A few war opponents on the left know Howard Dean goofed with his we can't "win the war" line -- read here, for example. Dean's remark allowed the White House and "hacks" to frame the debate between those who want to pursue victory and those (like Dean) who are conceding defeat. The trick for Democrats now, the argument goes, is to repackage their withdrawal demand as a necessary strategy for stabilizing Iraq. Frederick Kagan and Sen. McCain explain why such a strategy would not work here and here. But even if one dismisses them as partisans, it will be tough sledding convincing the public that the war's opponents have the winning strategy when the folks at the Democratic Leadership Council are writing stuff like this in reaction to Rep. Pelosi's withdrawal comments:
Demands for an immediate troop withdrawal or arbitrary deadlines risk turning premature declarations that the United States has failed in Iraq into a self-fulfilling prophecy.
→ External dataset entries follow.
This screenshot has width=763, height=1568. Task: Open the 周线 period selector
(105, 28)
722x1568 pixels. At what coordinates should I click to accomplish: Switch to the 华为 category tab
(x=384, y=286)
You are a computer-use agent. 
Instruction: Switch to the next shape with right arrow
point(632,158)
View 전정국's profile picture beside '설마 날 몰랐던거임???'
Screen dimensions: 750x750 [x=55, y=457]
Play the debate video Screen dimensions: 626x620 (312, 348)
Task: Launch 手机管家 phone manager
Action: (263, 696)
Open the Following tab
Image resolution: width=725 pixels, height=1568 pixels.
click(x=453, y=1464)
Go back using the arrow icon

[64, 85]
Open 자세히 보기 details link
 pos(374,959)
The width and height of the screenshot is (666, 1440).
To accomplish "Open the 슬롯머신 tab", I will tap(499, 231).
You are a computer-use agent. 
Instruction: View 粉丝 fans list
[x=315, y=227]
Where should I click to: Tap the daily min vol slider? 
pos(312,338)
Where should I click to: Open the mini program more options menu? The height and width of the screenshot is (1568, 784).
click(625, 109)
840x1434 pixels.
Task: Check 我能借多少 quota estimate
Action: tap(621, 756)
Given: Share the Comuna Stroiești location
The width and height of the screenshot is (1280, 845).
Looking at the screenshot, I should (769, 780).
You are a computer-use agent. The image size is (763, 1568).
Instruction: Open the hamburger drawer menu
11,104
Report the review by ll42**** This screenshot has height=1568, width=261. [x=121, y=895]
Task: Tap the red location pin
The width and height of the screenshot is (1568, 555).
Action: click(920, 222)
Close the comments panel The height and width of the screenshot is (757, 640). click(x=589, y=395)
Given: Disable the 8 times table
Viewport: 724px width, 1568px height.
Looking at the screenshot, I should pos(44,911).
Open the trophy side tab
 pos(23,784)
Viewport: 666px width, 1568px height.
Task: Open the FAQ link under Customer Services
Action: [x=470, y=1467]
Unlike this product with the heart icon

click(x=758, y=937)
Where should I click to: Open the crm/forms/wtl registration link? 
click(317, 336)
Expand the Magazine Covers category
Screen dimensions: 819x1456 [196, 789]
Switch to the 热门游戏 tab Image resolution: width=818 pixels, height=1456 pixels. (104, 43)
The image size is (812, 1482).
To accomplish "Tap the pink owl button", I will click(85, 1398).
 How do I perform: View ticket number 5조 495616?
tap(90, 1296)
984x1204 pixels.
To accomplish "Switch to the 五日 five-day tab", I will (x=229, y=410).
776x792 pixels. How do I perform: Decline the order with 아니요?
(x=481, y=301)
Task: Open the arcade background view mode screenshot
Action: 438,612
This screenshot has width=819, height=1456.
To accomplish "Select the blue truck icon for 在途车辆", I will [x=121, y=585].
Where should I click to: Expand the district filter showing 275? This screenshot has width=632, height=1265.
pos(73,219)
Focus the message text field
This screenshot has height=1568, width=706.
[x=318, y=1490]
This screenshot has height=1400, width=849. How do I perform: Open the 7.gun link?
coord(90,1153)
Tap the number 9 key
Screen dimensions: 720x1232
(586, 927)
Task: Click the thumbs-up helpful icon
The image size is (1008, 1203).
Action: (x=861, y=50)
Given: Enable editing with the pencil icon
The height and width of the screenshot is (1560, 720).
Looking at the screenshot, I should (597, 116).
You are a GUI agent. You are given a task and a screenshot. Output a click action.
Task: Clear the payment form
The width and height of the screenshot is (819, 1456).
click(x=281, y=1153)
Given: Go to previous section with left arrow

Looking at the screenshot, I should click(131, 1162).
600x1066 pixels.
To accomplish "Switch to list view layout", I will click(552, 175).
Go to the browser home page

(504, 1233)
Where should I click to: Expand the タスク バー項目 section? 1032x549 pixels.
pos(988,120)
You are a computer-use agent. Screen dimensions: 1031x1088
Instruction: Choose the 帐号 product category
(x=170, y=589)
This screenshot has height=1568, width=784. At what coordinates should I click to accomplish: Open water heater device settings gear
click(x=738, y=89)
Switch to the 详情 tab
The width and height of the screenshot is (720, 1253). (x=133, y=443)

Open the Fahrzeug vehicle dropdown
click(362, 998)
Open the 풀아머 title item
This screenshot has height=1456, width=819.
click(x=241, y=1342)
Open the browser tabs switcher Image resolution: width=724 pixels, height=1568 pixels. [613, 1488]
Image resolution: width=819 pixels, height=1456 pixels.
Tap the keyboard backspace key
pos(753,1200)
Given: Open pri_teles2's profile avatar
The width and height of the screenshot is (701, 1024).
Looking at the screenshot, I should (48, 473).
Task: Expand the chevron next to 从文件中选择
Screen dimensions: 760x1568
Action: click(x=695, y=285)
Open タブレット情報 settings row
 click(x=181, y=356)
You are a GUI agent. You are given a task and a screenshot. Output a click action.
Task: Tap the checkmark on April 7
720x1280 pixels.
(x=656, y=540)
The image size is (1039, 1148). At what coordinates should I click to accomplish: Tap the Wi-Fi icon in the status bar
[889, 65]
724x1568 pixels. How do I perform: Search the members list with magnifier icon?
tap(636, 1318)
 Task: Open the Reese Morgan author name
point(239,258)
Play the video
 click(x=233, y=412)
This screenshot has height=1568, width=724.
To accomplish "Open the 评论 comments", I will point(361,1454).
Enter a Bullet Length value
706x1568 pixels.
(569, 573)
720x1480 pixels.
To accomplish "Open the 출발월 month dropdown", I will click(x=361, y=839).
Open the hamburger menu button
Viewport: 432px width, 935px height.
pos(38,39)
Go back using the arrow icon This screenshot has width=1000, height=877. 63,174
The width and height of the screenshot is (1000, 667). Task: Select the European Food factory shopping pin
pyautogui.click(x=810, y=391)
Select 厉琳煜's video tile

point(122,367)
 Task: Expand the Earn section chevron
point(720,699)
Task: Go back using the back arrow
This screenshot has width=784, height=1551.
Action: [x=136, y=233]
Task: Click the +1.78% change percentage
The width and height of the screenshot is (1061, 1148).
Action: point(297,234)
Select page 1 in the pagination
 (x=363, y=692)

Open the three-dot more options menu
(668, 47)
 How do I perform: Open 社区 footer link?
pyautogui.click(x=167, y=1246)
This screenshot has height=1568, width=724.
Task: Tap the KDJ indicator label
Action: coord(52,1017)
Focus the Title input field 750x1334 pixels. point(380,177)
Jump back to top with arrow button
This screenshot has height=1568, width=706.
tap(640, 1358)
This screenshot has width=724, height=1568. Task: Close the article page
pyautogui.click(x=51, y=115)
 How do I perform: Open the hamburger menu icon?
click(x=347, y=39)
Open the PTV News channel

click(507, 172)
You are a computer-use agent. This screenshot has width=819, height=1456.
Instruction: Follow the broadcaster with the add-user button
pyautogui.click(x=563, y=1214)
That is why Democrats must reject them. If our forces leave before the Iraqis can defend themselves, the result will be a national security disaster for the United States. Iraq will be convulsed into full-scale civil war that could provoke a regional conflagration. The Sunni triangle will likely become home base for the global jihad network, a safe haven for hatching new terrorist plots against our country and our friends. America will once again have broken faith with Iraq's long-suffering Kurds and Shi'a, and the cause of Arab democracy will be set back for a generation.
Democrats would be better off following the lead of the DLC, but the heart of the party believes in Dean and made him chairman -- and now they're stuck with him.